The part I recall most said something like ” if you saw a 20 dollar bill in the street, would you pick it up and put it in your wallet?” Found money, right?

Well, that is how I began writing covered calls on the stocks I already owned, OR was just purchasing.

I also remember calling my broker (yep I had a broker back then) and asked her why wasn’t everyone doing this, and she had very few good answers that I could say, “ohhhhh, well that stinks, forget it!”

My option education began, and I will attempt to make it simple here so that my readers (hopefully lots of them) can learn something they might not know, be afraid of, or have never even thought about it.

Remember, that by implementing this action NOW, you immediately reap the benefits.

The Definition of Writing Covered Calls

The share holder sells options (calls) to give someone the rights to the shares at a defined price, by a particular date. The buyer of the calls pays a premium to the shareholder, which is the added income derived from actually owning the stock and implementing the strategy.

Stocks Owned and Calls to Sell Today

We have our portfolio that has been doing nicely and there are 2 stocks in that portfolio that I really love to sell calls on.

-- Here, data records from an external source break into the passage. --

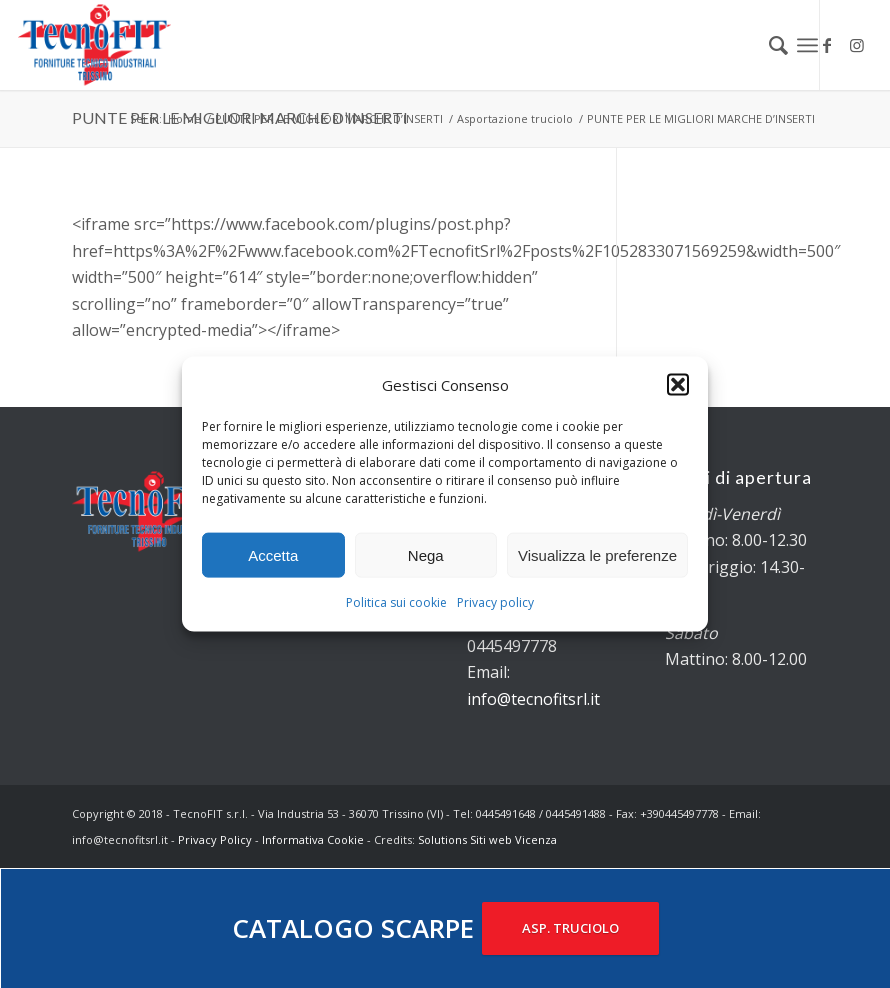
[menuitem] (768, 45)
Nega (426, 555)
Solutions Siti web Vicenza (487, 839)
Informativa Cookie (313, 839)
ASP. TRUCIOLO (570, 928)
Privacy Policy (215, 839)
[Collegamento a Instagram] (857, 45)
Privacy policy (495, 602)
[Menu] (807, 45)
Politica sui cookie (396, 602)
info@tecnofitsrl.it (533, 699)
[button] (678, 385)
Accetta (273, 555)
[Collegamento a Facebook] (827, 45)
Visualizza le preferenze (597, 555)
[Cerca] (768, 45)
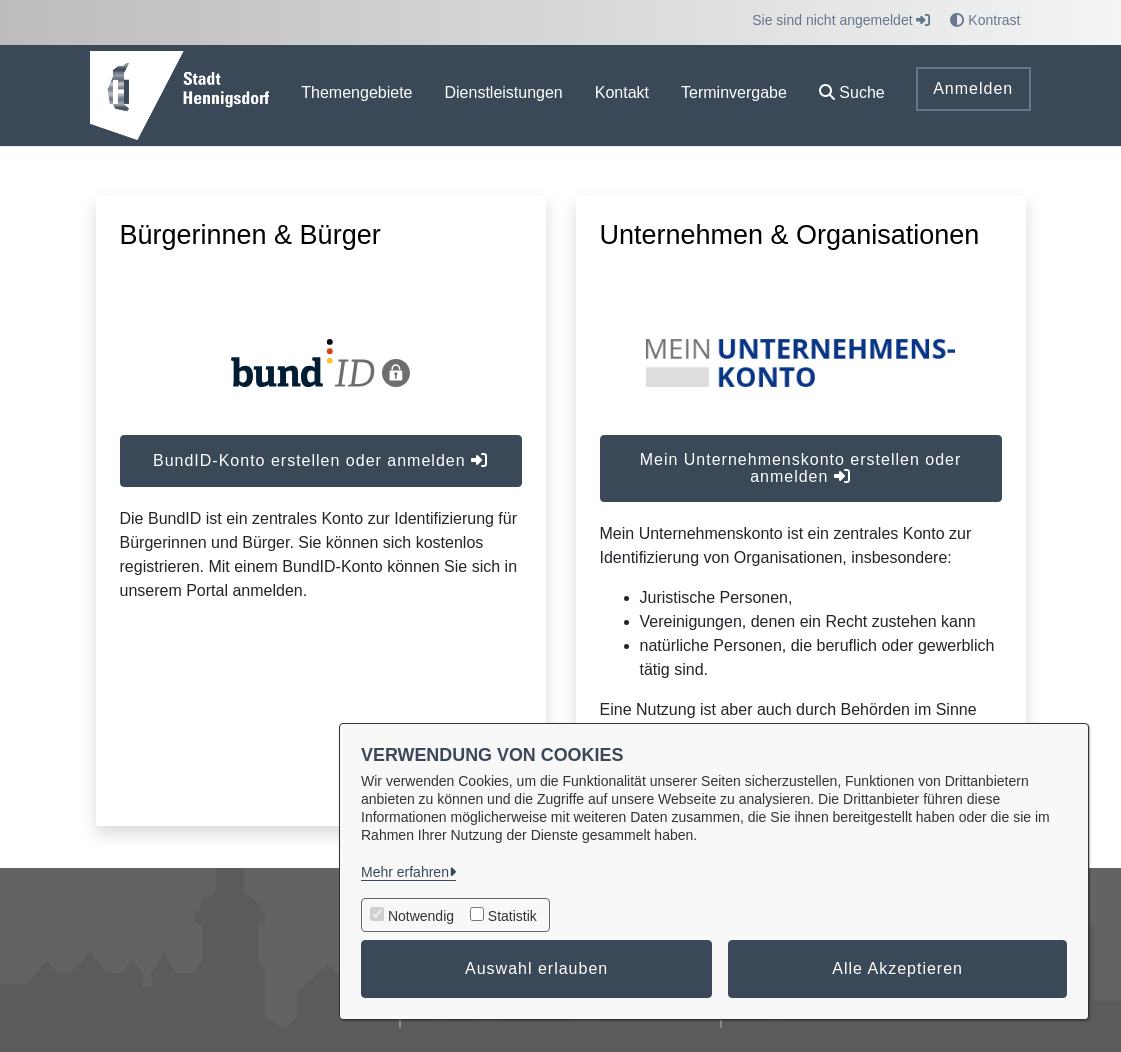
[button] (852, 95)
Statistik (512, 916)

1) ExxonMobil (XOM): Price- $80.03/share, Dividend Yield- 2.40%, ESS Rating-Bullish

(Click to enlarge)

2) Johnson and Johnson (JNJ): Price- $64.00/share, Dividend Yield- 3.7%, ESS Rating- Bullish

(Click to enlarge)

Review the option chains associated with each stock (JNJ option chain), (XOM option chain) and select one that seems right for you.

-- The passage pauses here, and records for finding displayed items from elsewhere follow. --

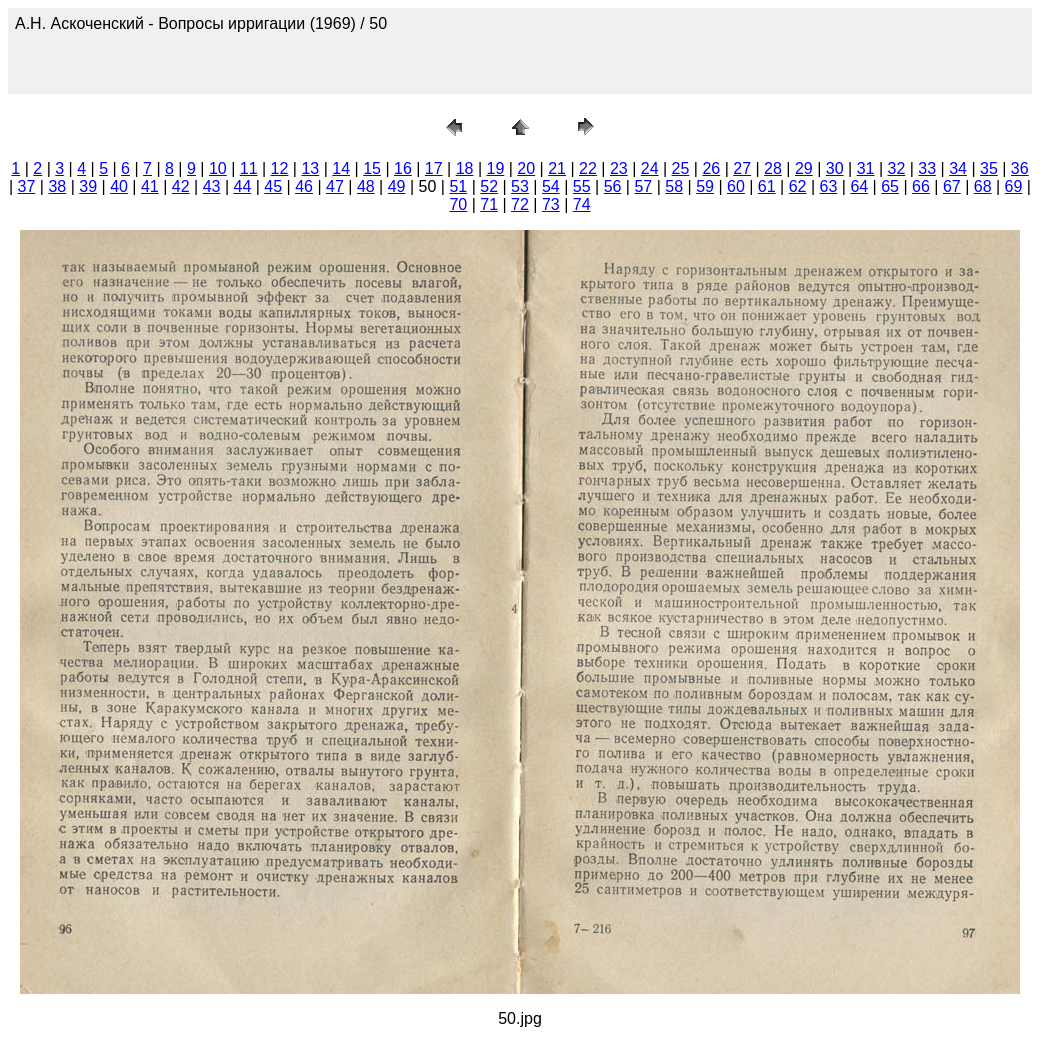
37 (27, 186)
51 (458, 186)
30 (835, 168)
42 (181, 186)
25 (681, 168)
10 (218, 168)
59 (705, 186)
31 (866, 168)
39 (88, 186)
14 (341, 168)
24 (650, 168)
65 (890, 186)
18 (465, 168)
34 (958, 168)
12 (280, 168)
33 (927, 168)
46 (304, 186)
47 (335, 186)
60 (736, 186)
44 (243, 186)
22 (588, 168)
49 (397, 186)
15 (372, 168)
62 (798, 186)
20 (526, 168)
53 (520, 186)
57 (643, 186)
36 (1020, 168)
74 (582, 204)
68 (983, 186)
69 (1014, 186)
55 (582, 186)
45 (273, 186)
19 (496, 168)
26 (711, 168)
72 (520, 204)
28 (773, 168)
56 (613, 186)
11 (249, 168)
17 (434, 168)
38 (57, 186)
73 (551, 204)
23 (619, 168)
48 (366, 186)
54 (551, 186)
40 (119, 186)
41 (150, 186)
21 (557, 168)
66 (921, 186)
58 (674, 186)
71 (489, 204)
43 (212, 186)
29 (804, 168)
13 (310, 168)
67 (952, 186)
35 (989, 168)
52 (489, 186)
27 (742, 168)
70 (458, 204)
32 (896, 168)
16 (403, 168)
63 (829, 186)
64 (859, 186)
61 (767, 186)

I usually choose to sell calls no more than 90 days away from their expiration date, which will be very clear as you look at the option chain, but there are times such as the ones I am suggesting now, to go further out than 90 days.

Sell the Following Calls Now

XOM: July 21st expiration, $90.00 strike price: Premium (cash) received per share- $1.85

JNJ: July 21st expiration, $67.50 strike price: Premium (cash) received per share- $1.65

Using our portfolio from my previous article, we have 100 shares of each. This will give us approximately $350 immediately on these 2 stocks alone, and we won’t have to do anything (most likely) for the next 7 months.

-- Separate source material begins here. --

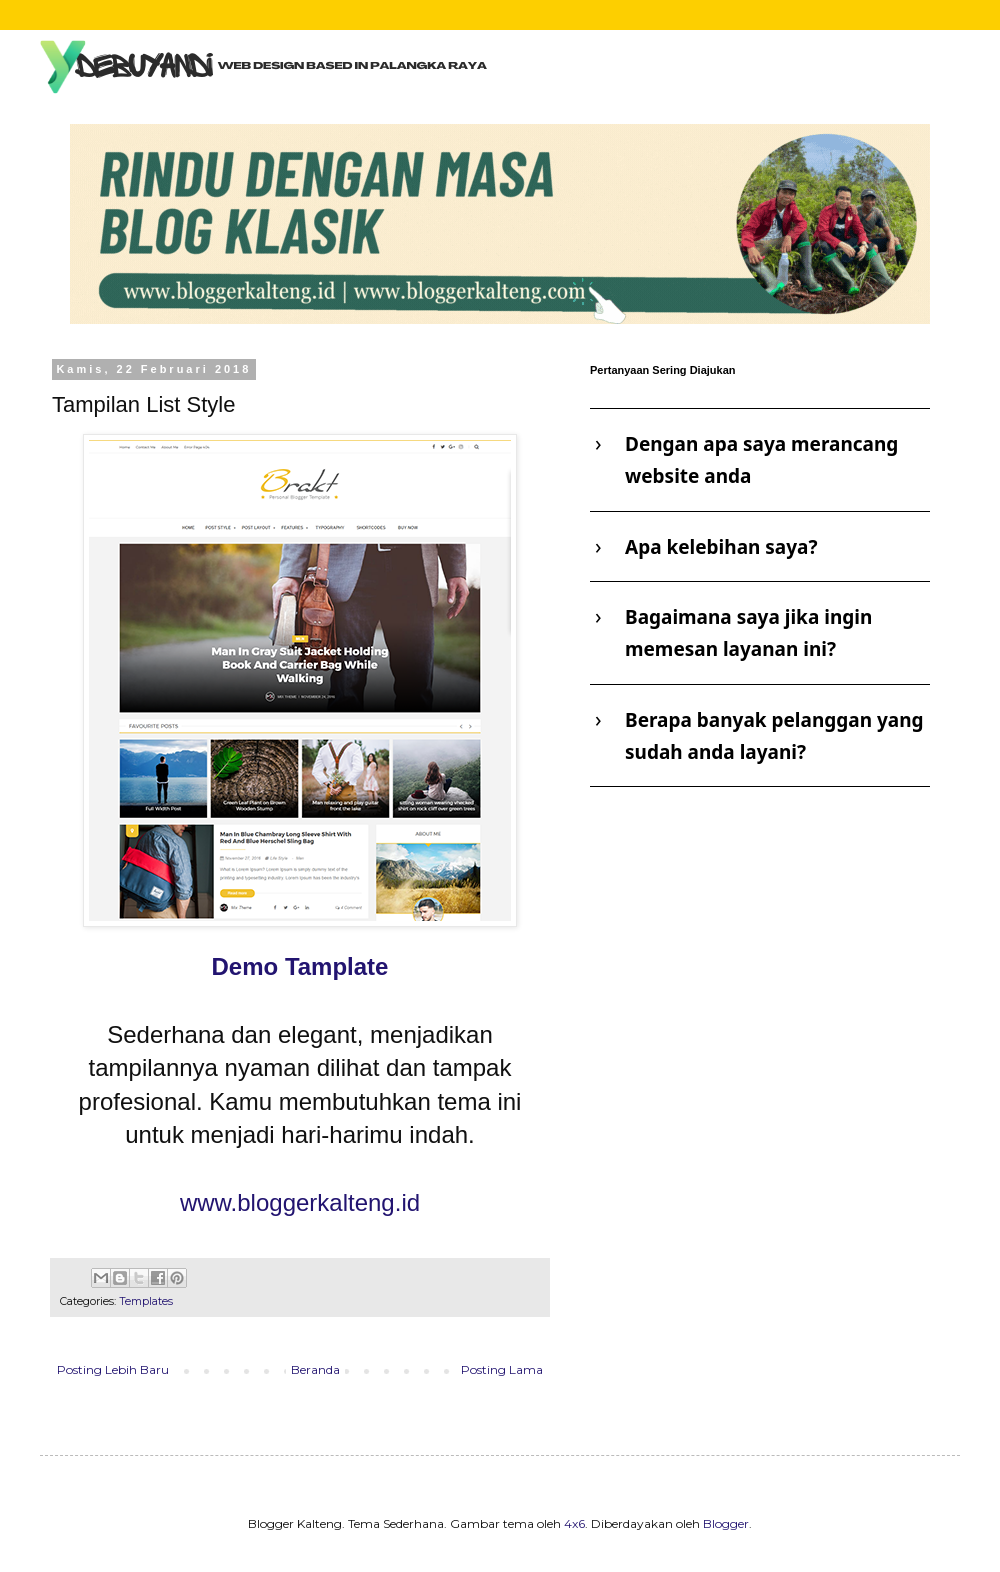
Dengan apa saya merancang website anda (761, 460)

Our return on XOM is 2.5% roughly, and 3% on JNJ. When the 2 quarters of dividends are paid for each, it virtually doubles that yield (or more).

We are also hedging our positions somewhat by reducing our net cost of each share by the premium we received, so there is SOME downside protection even without buying put options.

The upside is limited to the strike price, however I feel enough is baked into the calls that will give us a handsome return regardless. Then we can buy the shares back the very next trading day if we desire, or wait for a dip to re-add the stocks at a lower price. That is even sweeter when that happens!

My Opinion

The worst case scenarios:

1) The stocks take a huge hit, and you cannot sell them because you have promised them to the “call” buyer; unless you buy the calls back, and take action on the stocks themselves.

2) The stocks sky rocket and you missed the boat because they were ‘called’ away by the owner of the calls you sold. Which can be mitigated by rolling over the calls to a further out date as you get closer to expiration date.

Those are the two worst case scenarios that I can think of, and that I have personally faced as well.

I see this strategy as a valuable way to enhance a portfolio’s overall value, and a tool that uses the stocks we already own, as leverage to have more income. Why not give it a shot?

* Please remember to do your own research before buying or selling any equity or option. This article is for educational purposes only and should not be used to make any investment decision without consulting a professional or deciding your investment goals yourself.

Disclosure: I am long XOM, JNJ. I have sold these covered calls for my own portfolio.